Using the Past to Predict the Future
Analytics can be divided into two primary categories: Descriptive Analytics and Predictive Analytics. Descriptive Analytics focuses on historical insights, often handled in Business Intelligence. Predictive Analytics, by contrast, is the domain of Data Scientists, who use historical data to forecast future outcomes.
Data Science involves structuring historical data and feeding it into mathematical models trained to recognize patterns. These models, when applied to new data, can predict outcomes with varying levels of certainty, creating powerful impacts when used effectively.
Terms like Artificial Intelligence (AI) and Machine Learning (ML) have become ubiquitous buzzwords, yet the foundational models remain rooted in decades-old concepts. For example, Deep Neural Networks (DNN) were first conceptualized in the 1960s but only realized their full potential with modern computing. Innovations like Chat GPT and Large Language Models represent the latest iteration of these advancements, demonstrating the ongoing power of deep learning.
The stock market may be inherently unpredictable, but that hasn’t stopped people from trying.
As a personal project, Tony spent months building various Machine Learning models to identify potentially profitable trading strategies.

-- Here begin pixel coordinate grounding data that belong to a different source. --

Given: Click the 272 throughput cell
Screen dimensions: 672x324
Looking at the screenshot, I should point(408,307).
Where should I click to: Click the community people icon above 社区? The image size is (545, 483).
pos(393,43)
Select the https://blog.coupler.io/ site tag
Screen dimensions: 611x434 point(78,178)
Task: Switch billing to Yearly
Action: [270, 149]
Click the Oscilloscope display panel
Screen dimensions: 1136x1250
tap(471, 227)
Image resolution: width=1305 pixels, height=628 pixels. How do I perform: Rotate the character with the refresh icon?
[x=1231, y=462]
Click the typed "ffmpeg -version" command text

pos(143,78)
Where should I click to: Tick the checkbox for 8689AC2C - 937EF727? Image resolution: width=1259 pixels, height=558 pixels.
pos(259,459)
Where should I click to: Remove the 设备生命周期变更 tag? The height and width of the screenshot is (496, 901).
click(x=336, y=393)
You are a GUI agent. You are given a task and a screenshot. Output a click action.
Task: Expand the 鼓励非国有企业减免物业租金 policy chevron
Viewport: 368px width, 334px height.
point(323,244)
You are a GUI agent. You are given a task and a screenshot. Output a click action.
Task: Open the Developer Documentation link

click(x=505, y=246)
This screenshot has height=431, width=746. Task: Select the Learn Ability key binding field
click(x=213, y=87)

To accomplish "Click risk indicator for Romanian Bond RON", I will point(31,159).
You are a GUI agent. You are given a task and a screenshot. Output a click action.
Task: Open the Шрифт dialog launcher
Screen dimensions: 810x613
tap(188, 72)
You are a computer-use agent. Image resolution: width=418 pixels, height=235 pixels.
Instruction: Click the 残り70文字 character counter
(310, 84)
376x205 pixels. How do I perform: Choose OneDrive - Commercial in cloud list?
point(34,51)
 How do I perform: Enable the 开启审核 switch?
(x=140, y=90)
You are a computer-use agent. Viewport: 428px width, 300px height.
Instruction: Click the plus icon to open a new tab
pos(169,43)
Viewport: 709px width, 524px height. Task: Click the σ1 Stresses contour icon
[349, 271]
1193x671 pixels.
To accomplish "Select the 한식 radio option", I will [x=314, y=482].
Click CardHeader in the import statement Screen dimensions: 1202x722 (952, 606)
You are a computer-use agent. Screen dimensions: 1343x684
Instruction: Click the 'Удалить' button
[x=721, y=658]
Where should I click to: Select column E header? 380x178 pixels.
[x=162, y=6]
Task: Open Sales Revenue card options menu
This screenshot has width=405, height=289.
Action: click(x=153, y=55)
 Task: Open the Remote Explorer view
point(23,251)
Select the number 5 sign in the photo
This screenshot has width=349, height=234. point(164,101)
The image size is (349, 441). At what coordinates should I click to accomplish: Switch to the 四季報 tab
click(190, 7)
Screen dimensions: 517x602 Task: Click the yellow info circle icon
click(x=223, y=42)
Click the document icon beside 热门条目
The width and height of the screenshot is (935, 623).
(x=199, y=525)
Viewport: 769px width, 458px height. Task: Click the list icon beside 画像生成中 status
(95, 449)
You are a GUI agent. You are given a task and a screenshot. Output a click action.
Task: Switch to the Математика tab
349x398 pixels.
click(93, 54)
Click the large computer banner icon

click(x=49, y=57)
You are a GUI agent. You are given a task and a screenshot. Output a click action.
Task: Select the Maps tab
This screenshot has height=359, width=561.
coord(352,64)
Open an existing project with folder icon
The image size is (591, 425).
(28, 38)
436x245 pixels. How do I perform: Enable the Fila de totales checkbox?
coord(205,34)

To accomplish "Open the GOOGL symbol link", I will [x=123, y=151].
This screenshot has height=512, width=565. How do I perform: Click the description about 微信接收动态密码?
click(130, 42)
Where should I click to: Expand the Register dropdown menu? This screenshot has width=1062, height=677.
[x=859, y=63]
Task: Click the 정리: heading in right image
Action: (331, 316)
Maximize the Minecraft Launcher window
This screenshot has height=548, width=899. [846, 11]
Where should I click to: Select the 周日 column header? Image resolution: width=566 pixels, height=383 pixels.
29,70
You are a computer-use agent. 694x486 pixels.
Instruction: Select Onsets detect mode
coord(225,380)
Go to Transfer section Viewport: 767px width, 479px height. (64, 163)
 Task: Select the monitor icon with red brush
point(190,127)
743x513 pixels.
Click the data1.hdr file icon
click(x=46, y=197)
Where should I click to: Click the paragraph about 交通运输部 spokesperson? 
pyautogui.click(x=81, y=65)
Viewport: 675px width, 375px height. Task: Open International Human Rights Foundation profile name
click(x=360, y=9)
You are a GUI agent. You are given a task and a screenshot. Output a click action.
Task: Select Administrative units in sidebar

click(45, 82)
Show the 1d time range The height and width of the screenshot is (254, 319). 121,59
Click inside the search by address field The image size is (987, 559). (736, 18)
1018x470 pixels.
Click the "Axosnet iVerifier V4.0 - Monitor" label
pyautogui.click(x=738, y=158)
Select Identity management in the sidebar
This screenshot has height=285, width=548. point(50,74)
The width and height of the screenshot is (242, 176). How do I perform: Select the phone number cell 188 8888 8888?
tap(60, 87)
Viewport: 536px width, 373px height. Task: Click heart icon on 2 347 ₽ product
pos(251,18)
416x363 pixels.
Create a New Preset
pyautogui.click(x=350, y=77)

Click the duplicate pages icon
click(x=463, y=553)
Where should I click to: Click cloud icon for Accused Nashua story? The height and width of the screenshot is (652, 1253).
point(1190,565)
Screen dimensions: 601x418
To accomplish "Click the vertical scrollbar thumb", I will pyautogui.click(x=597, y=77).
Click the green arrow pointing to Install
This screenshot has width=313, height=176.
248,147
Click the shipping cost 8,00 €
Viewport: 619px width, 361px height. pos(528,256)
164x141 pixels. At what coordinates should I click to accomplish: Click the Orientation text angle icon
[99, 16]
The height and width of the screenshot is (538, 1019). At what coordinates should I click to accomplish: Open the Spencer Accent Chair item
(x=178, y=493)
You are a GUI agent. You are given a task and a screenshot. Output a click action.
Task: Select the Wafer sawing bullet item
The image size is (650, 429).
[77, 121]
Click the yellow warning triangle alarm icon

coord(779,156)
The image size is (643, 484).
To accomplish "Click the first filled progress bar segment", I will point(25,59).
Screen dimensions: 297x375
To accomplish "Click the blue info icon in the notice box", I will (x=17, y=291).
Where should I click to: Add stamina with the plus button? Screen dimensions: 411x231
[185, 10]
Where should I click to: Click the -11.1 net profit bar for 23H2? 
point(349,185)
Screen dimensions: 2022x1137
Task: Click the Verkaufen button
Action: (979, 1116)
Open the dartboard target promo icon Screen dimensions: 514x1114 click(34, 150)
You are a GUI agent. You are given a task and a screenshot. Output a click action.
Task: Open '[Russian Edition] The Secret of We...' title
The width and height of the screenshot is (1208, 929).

He developed custom software using APIs to automate daily trading and made the tools publicly available for ETrade and TD Ameritrade.
Tony experimented with Linear Regression, Logistic Regression, Decision Trees, and Deep Neural Networks, tracking results daily. While his models didn’t outperform a coin flip (hovering around 51% accuracy), the process provided invaluable lessons. Interestingly, he discovered that his overnight positions, unrelated to the ML models, performed well—a revelation that shifted his focus for future projects.
A major asset manager faced challenges in cross-selling products to customers, struggling to determine which clients would be open to new offerings.
Tony applied K-means clustering to analyze existing customer data and identify patterns in product pairings. This approach, similar to how Netflix recommends movies and shows, provided insights into which products were frequently purchased together. The results empowered sales teams to approach clients with highly relevant and personalized suggestions, improving cross-selling success rates.